Tuesday, March 25, 2014

Window on Eurasia: Moscow Will Begin Military Operations in Ukraine by Mid-May or Not at All, Felgengauer Says



Paul Goble

            Staunton, March 25 – Many people are asking themselves what will be Moscow’s next steps in Ukraine, but military analysts are focusing in particular on the question of timing  Pavel Felgengauer, a leading independent Moscow expert on military issues, says that Russia will begin military operations in Ukraine by the middle of May or won’t launch them at all.

            The Snob.ru portal today surveyed five Moscow political-military specialists on what will happen next and equally important when it will occur.  Felgengauer suggests that “in the course of the next several weeks a very serious escalation of force is possible ... but that if it doesn’t occur now, it won’t happen ever” (snob.ru/selected/entry/74107).

            Public attitudes are not going to determine the timing, he said. “Now all decisions will be taken by the military.  If we do not go to war before the middle of May, then this will not happen later either.”

            Ukraine lacks the materiel to fight an effective war, he continues, and while NATO could provide enough, that would take a certain amount of time. Only by the fall could the Ukrainians be “prepared to meet us. And whether other states might be drawn into military actions will depend on how the Ukrainians conduct themselves.”
           
            “A clash with the forces of other states is improbable, Felgengauer says. “But the probability of a global nuclear war is not equal to zero. Everything is possible.  These decisions ... will be taken by the military in the near future.”  The Moscow expert on military affairs says that he “hopes for a peaceful development of events.”
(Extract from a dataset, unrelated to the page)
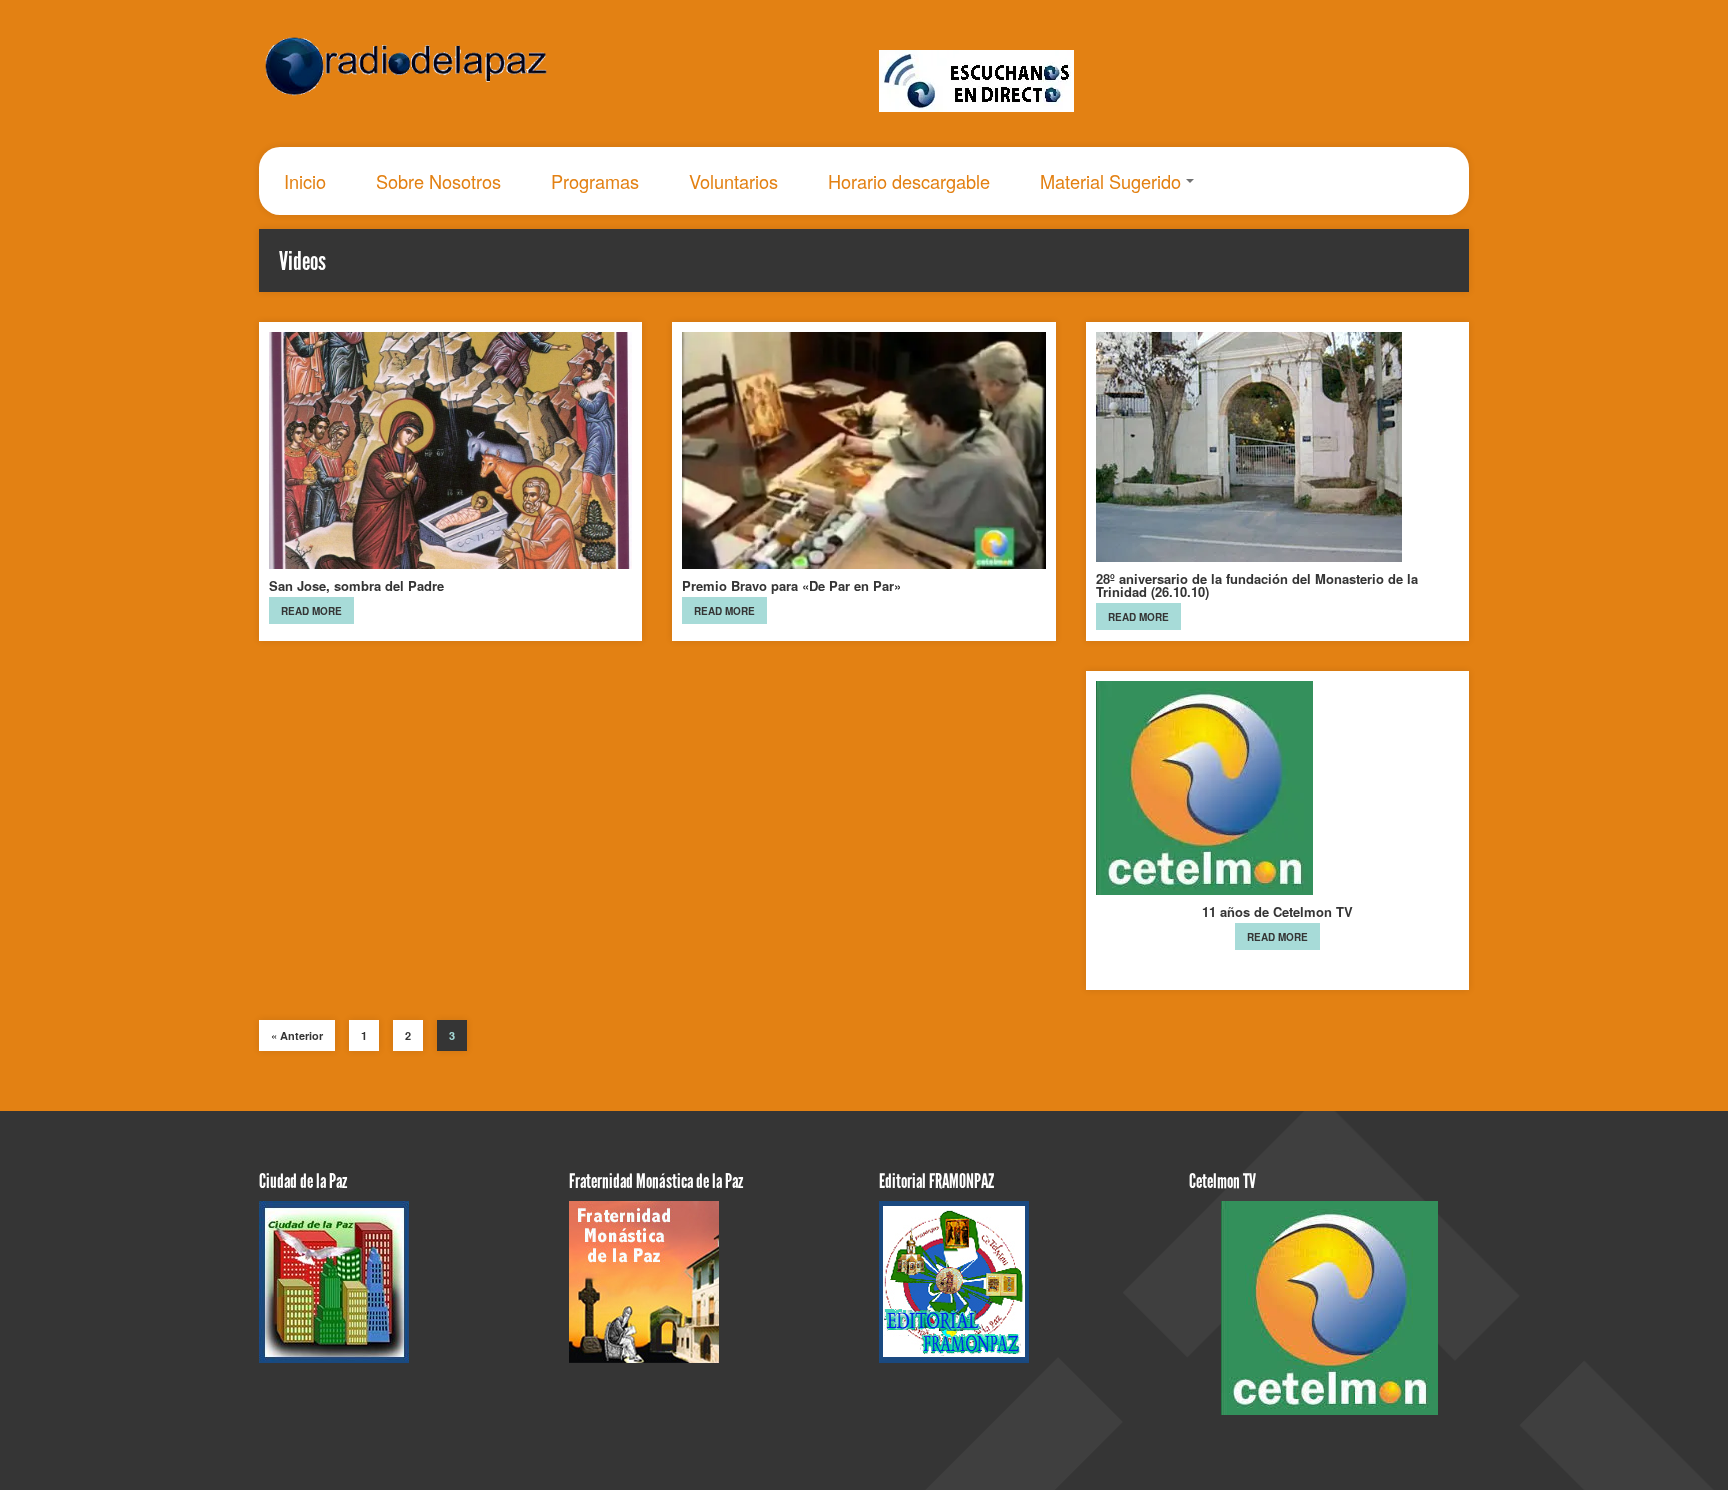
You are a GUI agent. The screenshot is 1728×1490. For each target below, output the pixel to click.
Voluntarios (733, 181)
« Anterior (297, 1035)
            A second analyst, political scientist Aleksandr Konovalov, says that “war is possible. Everything depends on our behavior.” If Russia moves into Eastern Ukraine and Transdniestria, then the responses will be serious ... No one is interested in war, but sometimes events with  zero probability happen, especially when you play games like we are playing.”
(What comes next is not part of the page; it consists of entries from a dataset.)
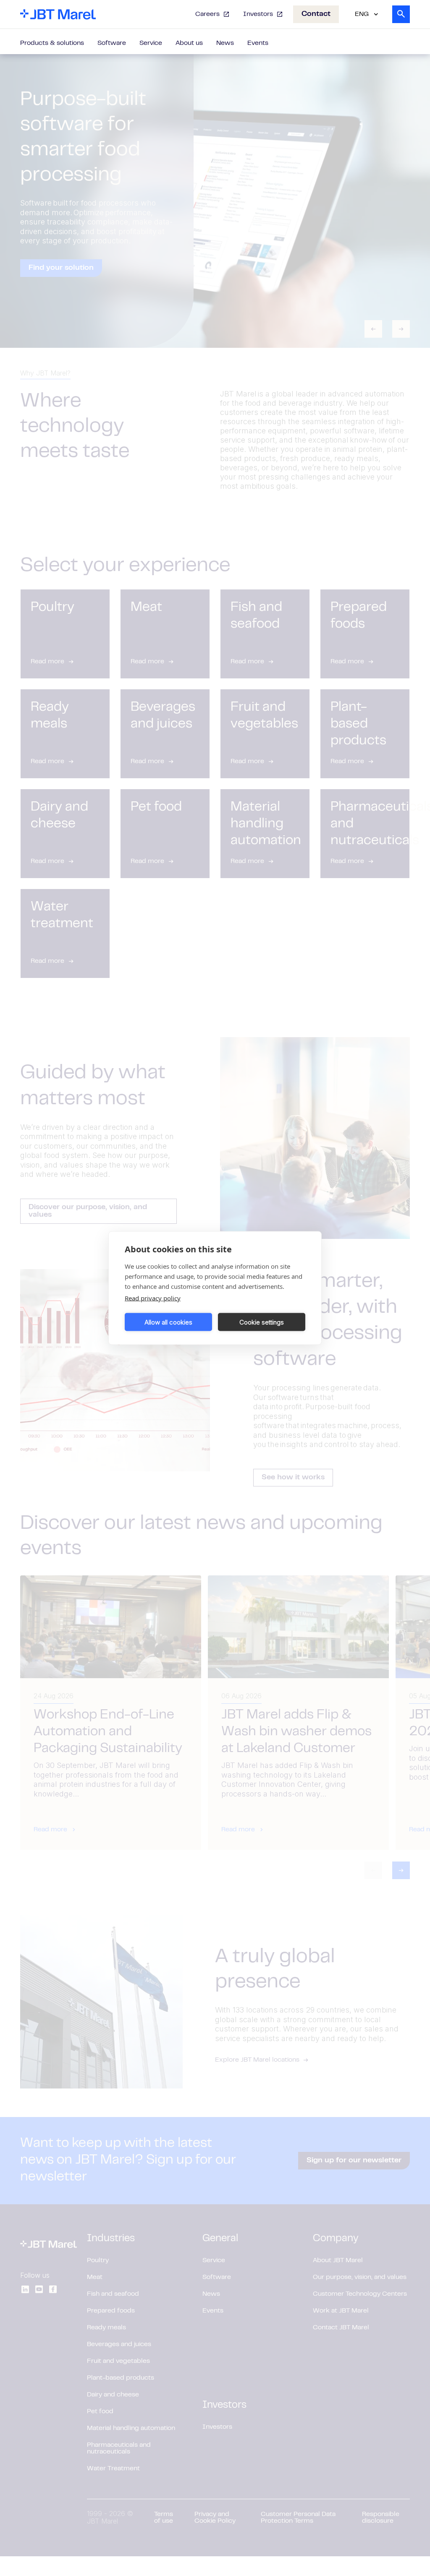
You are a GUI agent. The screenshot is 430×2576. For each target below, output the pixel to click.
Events (257, 43)
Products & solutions (52, 43)
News (225, 43)
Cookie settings (261, 1322)
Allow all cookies (168, 1322)
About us (189, 43)
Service (150, 43)
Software (111, 43)
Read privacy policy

            NATO is very much weaker than it was, and its members are not ready or willing to fight. Even the US, Konovalov says, can’t afford it because it would “shake the internal stability of the country.”  Consequently, he says, “on its own initiative, [the United States] will scarcely get involved in a [new] military conflict.”

            But if it should  appear that Moscow has designs on the Baltic countries, all that could change, not because of the famous Article Five guarantees but because everyone would recognize how dangerous such a Russian move would be and they would begin to think about what they could do.

             A third analyst contacted by Snob.ru, Aleksandr Golts who writes regularly on security issues, says that Moscow’s own NATO watchers love to present the Western alliance as a constant threat. But both the US and its leading allies in Western Europe “have said that there won’t be any placement of forces on the territory of Ukraine. Period.”

                Golts says he does not exclude that Moscow may seek to seize the southeastern portions of Ukraine by force, but he warns that such an operation would not be nearly as easy as taking Crimea. The local population would be less enthusiastic about such a move, and the geography would make such a conquest far more difficult.

            What is disturbing is that Moscow is not allowing the kind of monitoring it is supposed to of its large-scale military maneuvers near the Ukrainian border.  The Vienna convention of 2011 requires that the Russian authorities allow foreigners to monitor any maneuvers involving more than 8,000 soldiers. Moscow is not doing that, Golts says.

            According to Golts, “by re-uniting Crimea, Russia has done everything possible to enliven the North Atlantic alliance.”  Russians should remember that in 1994, NATO said that it would not take in any new members if they had territorial disputes with their neighbors.  Ukraine clearly has one with Russia. Will the alliance change its rules?

            Aleksey Arbatov, a foreign policy specialist at IMEMO, says that no one should be “sowing panic.” President Vladimir Putin has said he isn’t going to try to seize more of Ukraine and doesn’t want to dismember it. And NATO is not directly involved because “Ukraine is not a member” of the alliance.  Consequently, the alliance won’t intervene militarily.

            The IMEMO expert suggests that the unstable government in Kyiv is promoting apocalyptic talk in the hope of getting help.

            Finally, Aleksandr Khramchikhi, the deputy director of the Moscow Institute for Political and Military Analysis, says that “it is already clear that there will not be a war.” And he comments that Western sanctions aren’t hitting ordinary Russians and so will not have the effect some in the West hope.